Source extract →
There were a good 200+ years of births and deaths that could have accounted for it, if you were inclined to believe such things. Mostly we laughed it off. That room was one of the last to go. I wondered if there were spirits in the house, and would they fly out as the last walls fell, and then, where would they go? The barn is still standing and is newly repaired and painted red again, so maybe this would be their refuge. So far, none have turned up at my new house half a mile up the road. The old cellar is filled in and leveled off, and the site is still ringed by the trees that were my 2nd, 3rd, 4th… white pine sapling Christmas trees. The oldest is now 73 years old and only outranked by two ancient maples. I pass them several times a week and sometimes stop to see how everyone is doing. There was no Dorothy Perkins rose climbing over the porch this year, but my mother’s flowers are still popping up in the overgrown lawns and on the hillside. My mother said her mother-in-law hated the old house so she would be happy it is gone.

Supplied entries →
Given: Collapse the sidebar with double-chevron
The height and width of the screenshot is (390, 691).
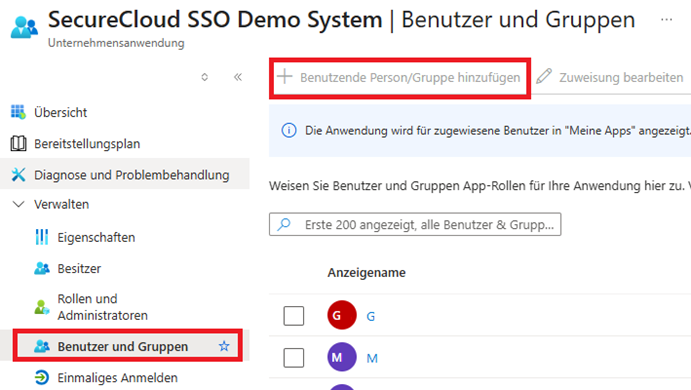Looking at the screenshot, I should (238, 77).
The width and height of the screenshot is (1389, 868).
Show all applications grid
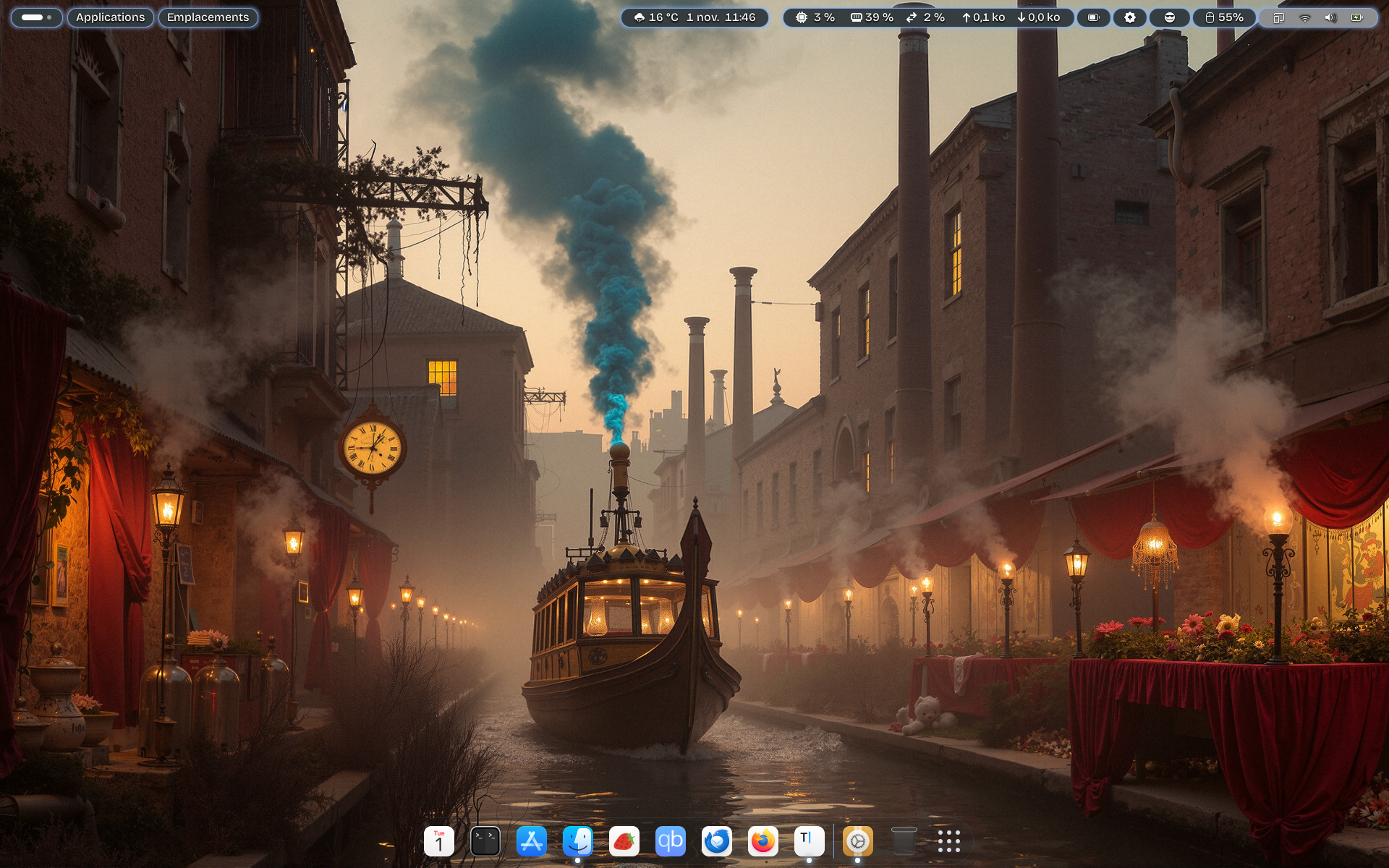pos(948,841)
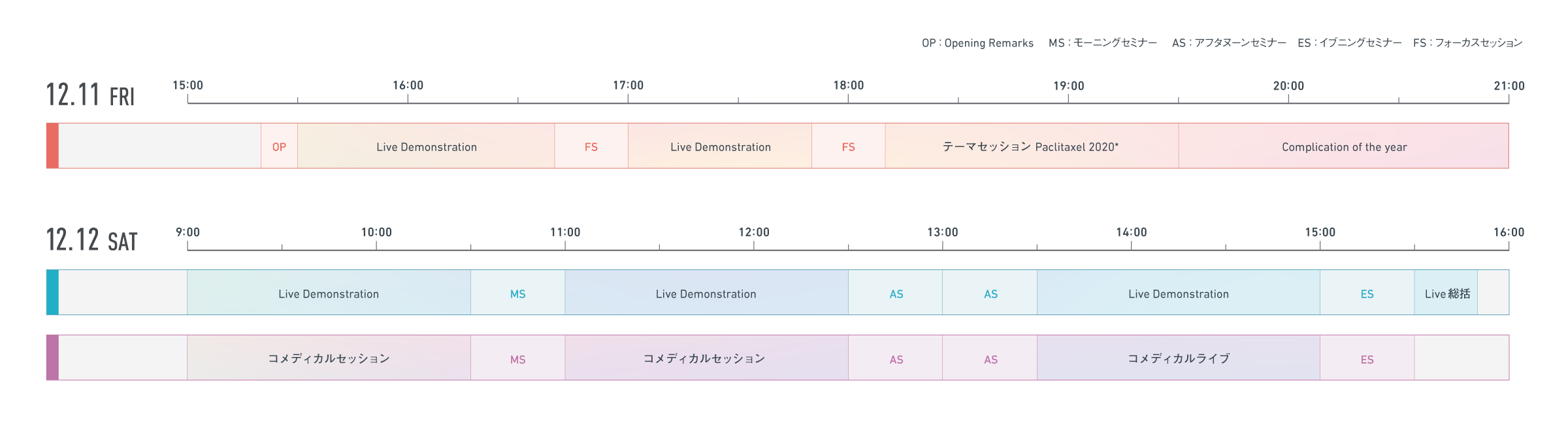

Written exercise 1 →
Answer these questions about the passage on the demolished family house:
(a) What color was the barn painted again after its repair?
(b) How old is the oldest of the white pine trees ringing the site?
(c) How far from the old site is the narrator's new house?
Written exercise 2 →
Write the next part of the passage on the demolished family house, starting after its last sentence.

Expected output 1 →
(a) Red.
(b) 73 years old.
(c) Half a mile up the road.

Expected output 2 →
I love my beautiful new home with all the modern comforts, but there are things it doesn’t have. No squirrels run over the ceilings at night. The smell of centuries of wood fires and closets of hanging cob smoked hams are absent. Nothing creaks or groans, the basement is dry, and I must open doors and windows to air out the house because there are no drafts. I still miss the old house though, and if there are any happy spirits of my ancestors hiding out in the barn, they are welcome to come up to visit me.